Le contenu suivant a été fourni par des partenaires externes. Nous ne pouvons ainsi pas garantir son accessibilité à tous les utilisateurs.

La lobbyiste aurait dû mieux informer la conseillère nationale Christa Markwalder (PLR/BE) dans l'affaire kazakhe. Selon la Société suisse des affaires publiques (SSPA), Marie-Louise Baumann n'a pas suffisamment respecté les règles de déontologie.

Dès la première prise de contact, le lobbyiste doit indiquer quel mandat ou quels intérêts il représente. Or, Marie-Louise Baumann a "omis" de transmettre d'emblée ces informations à la conseillère nationale Christa Markwalder (PLR/BE), écrit la SSPA dans une prise de position publiée vendredi.

Et cela vaut aussi pour les contacts pris avant la conclusion formelle d’un contrat de lobbying, précise-t-elle. En revanche, elle a corrigé le tir "peu de temps après", les deux parties étaient ainsi au clair.

Un traducteur de Philip Morris

La vice-présidente de la Chambre du peuple est sur la sellette pour avoir transmis des informations de commission parlementaire à Marie-Louise Baumann, représentant les intérêts kazakhs.

En juin 2013, Christa Markwalder a déposé une intervention parlementaire sur les relations entre la Suisse et le Kazakhstan. Elle y posait diverses questions au Conseil fédéral sur la poursuite des contacts entre la Confédération et ce pays au régime autoritaire.

Or l'intervention a été rédigée par une agence de relations publiques active en Suisse, Burson-Marsteller, mandatée par le parti kazakh Ak-Jol. Cette formation politique se décrit comme faisant partie de l'opposition, alors qu'elle serait proche du pouvoir.

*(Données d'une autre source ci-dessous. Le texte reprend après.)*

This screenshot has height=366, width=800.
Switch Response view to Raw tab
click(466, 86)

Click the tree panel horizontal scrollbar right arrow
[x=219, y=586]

Marie-Louise Baumann aurait dû dès le départ effectuer des investigations plus précises sur la fonction du parti et sur sa proximité présumée avec le gouvernement, poursuit la commission de déontologie de la SSPA. Les éventuels conflits d'intérêt auraient ainsi pu être identifiés.

Autre erreur de la lobbyiste relevée par la SSPA: elle n'a pas été suffisamment transparente sur les fonctions du traducteur Dmitry Belousov. Celui-ci était également cadre chez Philip Morris Kazakhstan. Or Marie-Louise Baumann s'occupait, au sein de sa propre entreprise, d’un mandat séparé pour Philip Morris Suisse.

Pas de tromperie

Cependant, Marie-Louise Baumann n'a pas trompé la confiance de la députée lors de la préparation de l’interpellation et des questions à la commission de politique étrangère du Conseil national. "Elle a répondu à son devoir d’information et les règles déontologiques ont été respectées dans ce contexte".

Marie-Louise Baumann n'aurait cependant pas dû transmettre la réponse du DFAE à l'interpellation à son mandant, critique la commission de déontologie.